Minorities in AP (MAP) is returning to Wilson after being discontinued a few years ago. The program encourages inclusivity and equity in advanced courses by offering peer tutoring for all students, specifically targeting Black and Latinx populations. 

“[MAP’s] goal is to [ensure] that every student has the same ability to achieve success within Wilson, regardless of their race,” Program Leader and Junior Shaina Adams said. MAP aims to attain said goal by providing extra assistance, both academically and socially, to disadvantaged student groups. 

“Not every student in the school is going to have the same access to resources, studying materials, time, like other students will, and frankly, in [communities of color], we have a lot of things to handle outside of school with our families,” Program Leader and Junior Jean-Pierre Roberts said. 

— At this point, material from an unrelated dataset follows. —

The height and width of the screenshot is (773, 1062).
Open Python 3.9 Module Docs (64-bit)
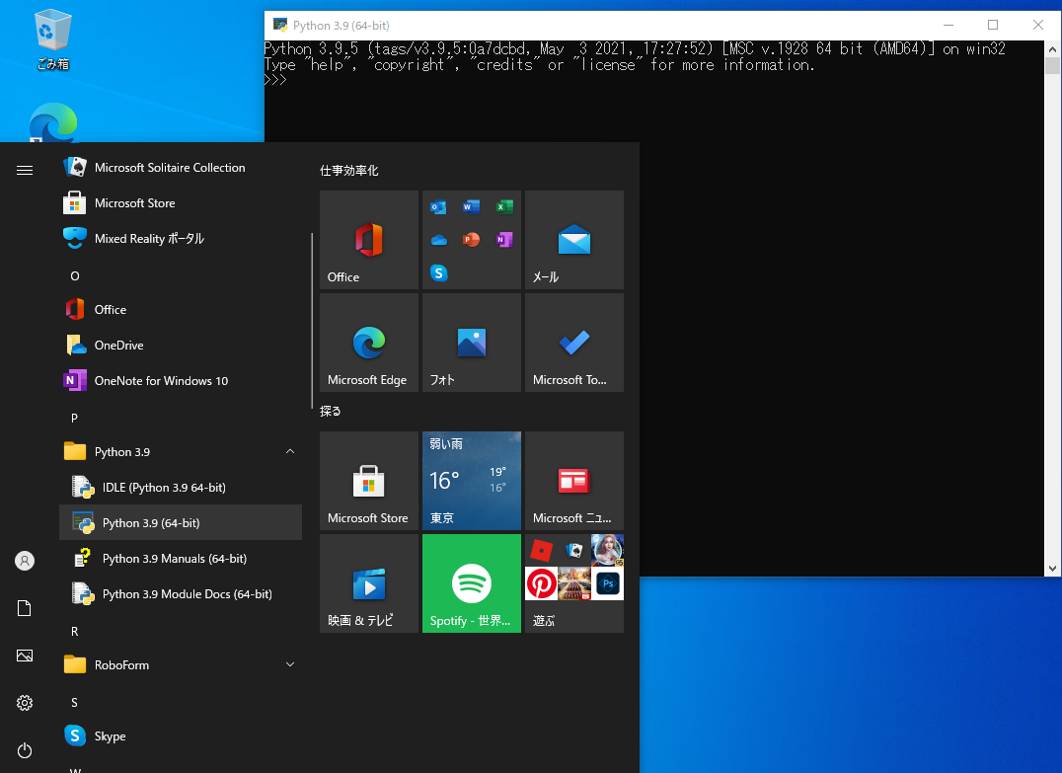click(187, 594)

An interest meeting for potential mentors was held over Microsoft Teams on February 26, where their role in the program was explained. Mentors are expected to aid mentees over text, check in on them weekly, and log their activity in a Google sheet. In addition, they are able to receive volunteer hours for their services. 

Mentees are able to receive help in any number of classes, simultaneously they are also able to be mentors.

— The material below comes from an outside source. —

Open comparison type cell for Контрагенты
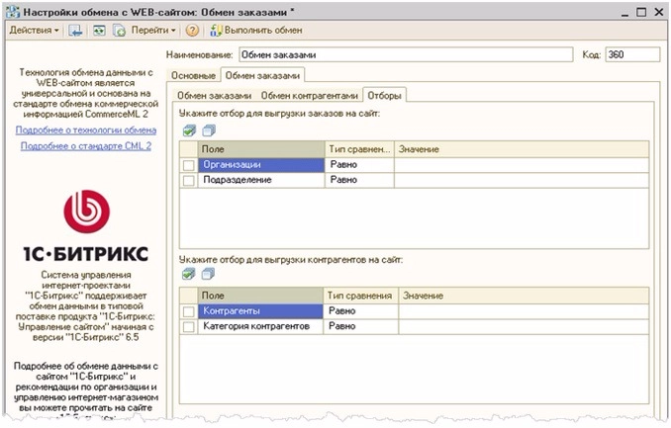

Two more interest meetings were held on March 2 and 8. So far, around 20 students have shown interest in becoming a mentor. 

Creating relationships between mentors and mentees aims to build a bridge between students, improve student success, and create a close-knit, and more equitable, community at Wilson. 

Roberts and Adams run the program. They are in charge of making surveys, slideshows, and organizing meetings. 

The program’s return was inspired by both program leaders, who have both taken AP and honors courses at Wilson.

Roberts has taken around five AP classes. “[In] all those courses, it was really either me by myself as the person of color, or me and maybe two other people in my classes that were of color, and then everyone else was white,” Roberts said. 

This experience has further propelled Roberts to assist in bringing more students of color into advanced classes. “When you experience something like that uncomfortable feeling [of not having] anyone [to] talk to in class… I can understand where other students [of color] are.” 

Adams finds her experience to have a similar effect. Within her first year at Wilson, she was put into a majority-Black, on-level precalculus class that was covering material she recalls learning in “seventh grade.” She then switched into the honors precalculus class in which there was only one other Black student, and the class was a month ahead on the curriculum. 

“When Wilson’s around 30 percent Black, this shouldn’t be happening, but it’s what I’ve seen in almost all the classes that I’ve been in,” Adams said. 

Adams played a key role in MAP’s return to Wilson. Concerned with how the demographics of AP and honors classes did not reflect the demographics of the school body, she decided to bring this problem up to Social Studies Teacher Matthew Burgoyne.

 “I asked about what could be done about it, and then he told me about the MAP Committee. [We] started to talk about bringing it back, and then it actually started happening,” Adams said. 

English Department Chair and teacher Jennifer McLaughlin and Burgoyne both assisted in the program’s return and serve as supervisors of MAP. 

The MAP Committee was originally introduced to Wilson around 2011 or 2012 by both an english teacher, and former Wilson Assistant Principal Tennille Bowser. “[They] started it because there just weren’t enough students of color who were registering or staying in AP classes,” Principal Kimberly Martin said. 

Facilitated conversations were held in McLaughlin’s room, “It started out as a real informal way to listen to students of color taking AP classes and were dealing with [microaggressions from] teachers or classmates,” Martin said. 

Sometimes after meetings, MAP leaders would reach out to teachers, giving them advice on how to combat bias and microaggressions within their classrooms. 

However, the program was disbanded around 2018 after Boswer had left Wilson and teacher leaders were unable to upkeep it. 

Currently, MAP is developing official registration forms for mentors and mentees. Adams was very pleased with the group who attended the interest meetings saying, “[We] are looking forward to starting up the program with them and quickly expanding to all who could use our help.”